Skip to content

v1.1.3.0

Compare
Choose a tag to compare
@c0sogi c0sogi released this 01 Jun 03:08
· 35 commits to master since this release
  1. The way chat message list is loaded from Redis has been changed from eager load to lazy load. It now loads all of the user's chat profiles first, and then loads the messages when they enter the chat. This dramatically reduces the initial loading time if you already have a large list of messages.

  2. You can set User role, AI role, and System role for each LLM. For OpenAI's ChatGPT, user, assistant, and system are used by default. For other LLaMa models, you can set other types of roles, which can help the LLM recognize the conversation role.
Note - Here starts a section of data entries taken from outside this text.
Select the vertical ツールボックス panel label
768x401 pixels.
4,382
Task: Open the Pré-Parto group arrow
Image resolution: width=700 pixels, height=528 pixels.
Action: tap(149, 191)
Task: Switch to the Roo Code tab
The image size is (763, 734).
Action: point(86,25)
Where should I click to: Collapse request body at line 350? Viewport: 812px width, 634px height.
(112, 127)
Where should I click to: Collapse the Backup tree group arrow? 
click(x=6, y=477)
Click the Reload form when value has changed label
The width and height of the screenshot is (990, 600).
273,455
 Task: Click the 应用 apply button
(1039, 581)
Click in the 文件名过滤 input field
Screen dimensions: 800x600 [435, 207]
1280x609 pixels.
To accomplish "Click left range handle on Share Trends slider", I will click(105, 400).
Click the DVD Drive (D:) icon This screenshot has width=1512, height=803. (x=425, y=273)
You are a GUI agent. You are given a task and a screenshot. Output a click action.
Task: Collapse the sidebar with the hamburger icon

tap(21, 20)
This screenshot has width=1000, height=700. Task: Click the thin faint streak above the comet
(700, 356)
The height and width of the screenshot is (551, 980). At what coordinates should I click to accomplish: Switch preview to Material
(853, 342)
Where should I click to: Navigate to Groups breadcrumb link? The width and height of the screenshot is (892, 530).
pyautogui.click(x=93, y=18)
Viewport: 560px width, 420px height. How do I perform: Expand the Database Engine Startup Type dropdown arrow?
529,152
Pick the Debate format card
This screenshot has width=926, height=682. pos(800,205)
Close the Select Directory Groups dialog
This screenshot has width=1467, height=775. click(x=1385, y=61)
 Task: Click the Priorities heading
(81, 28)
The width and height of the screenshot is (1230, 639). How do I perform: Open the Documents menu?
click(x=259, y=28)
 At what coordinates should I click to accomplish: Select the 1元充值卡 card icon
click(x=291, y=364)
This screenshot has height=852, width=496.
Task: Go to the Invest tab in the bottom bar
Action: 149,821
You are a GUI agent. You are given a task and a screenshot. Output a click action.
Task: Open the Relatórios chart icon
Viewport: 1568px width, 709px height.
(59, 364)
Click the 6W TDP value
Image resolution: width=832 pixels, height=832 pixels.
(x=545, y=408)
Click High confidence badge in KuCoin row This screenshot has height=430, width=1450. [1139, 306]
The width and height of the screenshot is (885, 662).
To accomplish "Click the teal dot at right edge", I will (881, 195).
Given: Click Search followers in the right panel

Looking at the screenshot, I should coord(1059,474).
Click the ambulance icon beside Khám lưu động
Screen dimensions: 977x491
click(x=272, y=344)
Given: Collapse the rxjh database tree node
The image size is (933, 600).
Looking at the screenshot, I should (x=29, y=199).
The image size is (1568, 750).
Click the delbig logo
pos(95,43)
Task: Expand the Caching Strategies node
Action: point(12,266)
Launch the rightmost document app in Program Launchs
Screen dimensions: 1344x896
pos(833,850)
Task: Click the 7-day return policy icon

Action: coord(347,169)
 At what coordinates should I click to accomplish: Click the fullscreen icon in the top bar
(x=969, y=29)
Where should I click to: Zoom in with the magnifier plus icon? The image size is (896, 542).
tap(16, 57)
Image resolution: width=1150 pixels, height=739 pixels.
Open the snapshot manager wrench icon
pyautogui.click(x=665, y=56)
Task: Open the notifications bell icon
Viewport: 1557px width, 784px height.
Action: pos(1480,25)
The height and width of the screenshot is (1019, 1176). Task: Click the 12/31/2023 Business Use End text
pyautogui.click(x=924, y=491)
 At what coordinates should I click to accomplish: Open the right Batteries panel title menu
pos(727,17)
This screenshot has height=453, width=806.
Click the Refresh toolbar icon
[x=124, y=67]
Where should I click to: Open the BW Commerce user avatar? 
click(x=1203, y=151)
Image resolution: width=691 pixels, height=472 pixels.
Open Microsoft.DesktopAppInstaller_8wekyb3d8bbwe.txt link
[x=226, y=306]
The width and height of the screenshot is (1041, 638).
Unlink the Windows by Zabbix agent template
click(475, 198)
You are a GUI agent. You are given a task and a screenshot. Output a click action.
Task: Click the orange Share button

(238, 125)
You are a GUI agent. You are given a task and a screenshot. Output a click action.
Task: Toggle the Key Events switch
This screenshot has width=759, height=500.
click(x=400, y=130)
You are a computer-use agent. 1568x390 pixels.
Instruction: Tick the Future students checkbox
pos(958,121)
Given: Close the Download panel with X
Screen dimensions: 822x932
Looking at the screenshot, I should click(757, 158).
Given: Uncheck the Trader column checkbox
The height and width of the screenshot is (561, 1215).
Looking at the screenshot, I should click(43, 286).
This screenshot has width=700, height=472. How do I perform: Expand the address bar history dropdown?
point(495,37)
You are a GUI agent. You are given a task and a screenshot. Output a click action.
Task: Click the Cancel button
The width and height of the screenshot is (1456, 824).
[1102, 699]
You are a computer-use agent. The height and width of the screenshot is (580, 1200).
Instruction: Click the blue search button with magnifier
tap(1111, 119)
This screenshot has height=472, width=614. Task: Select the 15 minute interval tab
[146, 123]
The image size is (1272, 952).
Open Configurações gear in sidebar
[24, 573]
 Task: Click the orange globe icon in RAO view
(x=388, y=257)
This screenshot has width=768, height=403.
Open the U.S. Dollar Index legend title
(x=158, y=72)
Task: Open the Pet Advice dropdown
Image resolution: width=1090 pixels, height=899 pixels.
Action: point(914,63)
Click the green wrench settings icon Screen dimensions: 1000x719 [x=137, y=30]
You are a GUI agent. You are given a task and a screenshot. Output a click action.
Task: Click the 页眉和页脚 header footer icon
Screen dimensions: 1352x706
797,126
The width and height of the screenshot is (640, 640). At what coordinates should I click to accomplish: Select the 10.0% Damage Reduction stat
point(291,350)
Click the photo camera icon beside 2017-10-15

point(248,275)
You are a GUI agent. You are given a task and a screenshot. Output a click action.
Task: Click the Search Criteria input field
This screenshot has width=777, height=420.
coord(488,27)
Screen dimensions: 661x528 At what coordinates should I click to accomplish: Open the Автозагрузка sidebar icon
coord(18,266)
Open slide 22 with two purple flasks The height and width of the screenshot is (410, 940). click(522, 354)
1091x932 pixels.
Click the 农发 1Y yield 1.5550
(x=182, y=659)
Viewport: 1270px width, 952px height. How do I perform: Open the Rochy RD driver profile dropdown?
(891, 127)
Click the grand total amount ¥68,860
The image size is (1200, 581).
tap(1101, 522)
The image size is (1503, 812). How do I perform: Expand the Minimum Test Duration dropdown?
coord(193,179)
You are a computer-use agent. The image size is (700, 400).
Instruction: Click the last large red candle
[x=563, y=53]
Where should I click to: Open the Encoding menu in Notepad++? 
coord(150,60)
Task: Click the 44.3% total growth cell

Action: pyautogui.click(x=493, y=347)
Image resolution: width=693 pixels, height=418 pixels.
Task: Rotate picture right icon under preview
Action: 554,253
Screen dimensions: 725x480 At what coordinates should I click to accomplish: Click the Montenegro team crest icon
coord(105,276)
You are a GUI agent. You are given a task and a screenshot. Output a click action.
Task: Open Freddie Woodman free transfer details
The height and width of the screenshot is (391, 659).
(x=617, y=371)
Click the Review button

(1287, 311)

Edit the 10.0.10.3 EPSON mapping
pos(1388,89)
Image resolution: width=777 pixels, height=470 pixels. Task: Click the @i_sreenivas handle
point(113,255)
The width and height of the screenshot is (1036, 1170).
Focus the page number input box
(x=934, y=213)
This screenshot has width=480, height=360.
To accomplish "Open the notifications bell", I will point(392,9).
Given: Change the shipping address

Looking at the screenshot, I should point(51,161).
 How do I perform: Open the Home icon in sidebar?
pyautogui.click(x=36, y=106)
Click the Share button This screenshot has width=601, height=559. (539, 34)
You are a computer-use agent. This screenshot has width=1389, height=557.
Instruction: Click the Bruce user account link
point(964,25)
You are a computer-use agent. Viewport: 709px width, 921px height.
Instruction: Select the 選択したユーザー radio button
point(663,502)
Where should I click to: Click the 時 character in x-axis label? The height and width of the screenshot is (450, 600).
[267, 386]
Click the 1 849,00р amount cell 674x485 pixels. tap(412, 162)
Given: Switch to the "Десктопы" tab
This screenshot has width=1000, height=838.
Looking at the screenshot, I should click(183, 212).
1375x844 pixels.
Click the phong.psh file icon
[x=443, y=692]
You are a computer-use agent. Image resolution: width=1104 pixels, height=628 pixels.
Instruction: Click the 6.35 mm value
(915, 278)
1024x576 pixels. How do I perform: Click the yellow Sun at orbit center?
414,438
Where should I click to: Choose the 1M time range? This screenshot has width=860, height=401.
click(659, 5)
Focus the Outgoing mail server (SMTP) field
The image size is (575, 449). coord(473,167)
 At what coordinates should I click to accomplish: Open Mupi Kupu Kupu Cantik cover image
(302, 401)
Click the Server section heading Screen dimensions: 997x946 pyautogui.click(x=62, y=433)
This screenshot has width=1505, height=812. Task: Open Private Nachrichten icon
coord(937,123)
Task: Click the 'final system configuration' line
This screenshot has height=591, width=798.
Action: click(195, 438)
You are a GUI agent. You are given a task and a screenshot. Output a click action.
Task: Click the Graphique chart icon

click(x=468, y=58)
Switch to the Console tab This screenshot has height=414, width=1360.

  3. Auto summarization is now applied. By default, when you type or receive a long message of 512 tokens or more, the Summarization background task for that message will run and when it finishes, it will be quietly saved to the message list. The summarized content is invisible to the user, but when sending messages to the LLM, the summarized message is passed along, which can be a huge savings in token usage (and cost).

  4. To overcome the performance limitations of Redis vectorstore (single-threaded) and replace the inaccurate KNN similarity search with cosine similarity search, we introduced Qdrant vectorstore. It enables fast asynchronous vector queries in microseconds via gRPC, a low-level API.